Technology Once Again Transforms the Audiobook Market
A commuter driving on the freeway. A businessman riding the subway. A stay-at-home mom exercising on an elliptical. If there’s one thing they all have in common, it’s that they can listen to an audiobook while going about their business.
From self-improvement and personal finance to blockbuster fiction titles and biographies, the audiobook market is booming. Sales neared the $1 billion mark in 2006, and with increasingly busy lifestyles and the rising popularity of personal audio players, the industry is poised for continued growth.

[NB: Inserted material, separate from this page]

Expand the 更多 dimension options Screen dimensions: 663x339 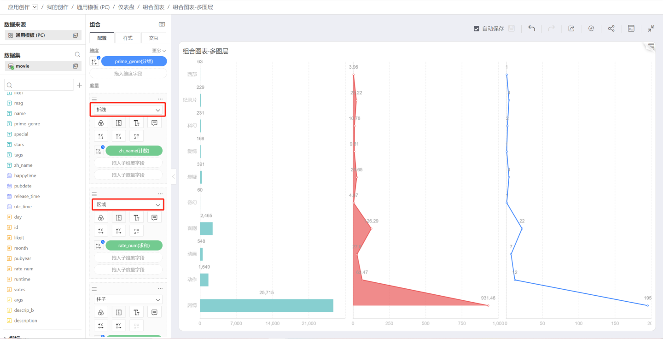click(159, 51)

Bringing Books to Readers With Technology
A 2006 survey by the Audio Publishers Association (APA) found that nearly 25 percent of the U.S. adult population listens to audiobooks. According to the survey, these listeners tend to have higher incomes, more education and read more books than non-audiobook listeners, and almost 35 percent of them have an iPod or MP3 player. Audible.com Senior Vice President and Publisher Beth Anderson says that audiobook listeners are actually avid readers that use the multitasking opportunities presented by audiobooks to consume more books.

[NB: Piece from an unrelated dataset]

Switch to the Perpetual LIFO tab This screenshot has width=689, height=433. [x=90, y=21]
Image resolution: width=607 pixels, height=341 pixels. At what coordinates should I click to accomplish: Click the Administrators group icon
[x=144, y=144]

“There is sometimes a general perception that people who listen to audiobooks are lazy or not good readers, who are somehow taking a shortcut. It’s exactly the opposite, and they generally just want to fit more books [into] their [lives],” says Anderson.
Audiobooks date back to the 1930s, when they were used on turntables to provide books for the blind. With the development of cassette recorders and players, audiobooks became more popular, and expanded into libraries in the 1960s. Within two decades, the industry became mainstream, bringing fiction works along with self-improvement titles and lectures to tape. The advent of compact discs expanded the market further, because more information and larger books could be put into smaller packages. In 1987, the APA was founded to increase public awareness of the audiobook industry through publicity efforts, consumer surveys, trade shows and the Audie Awards competition.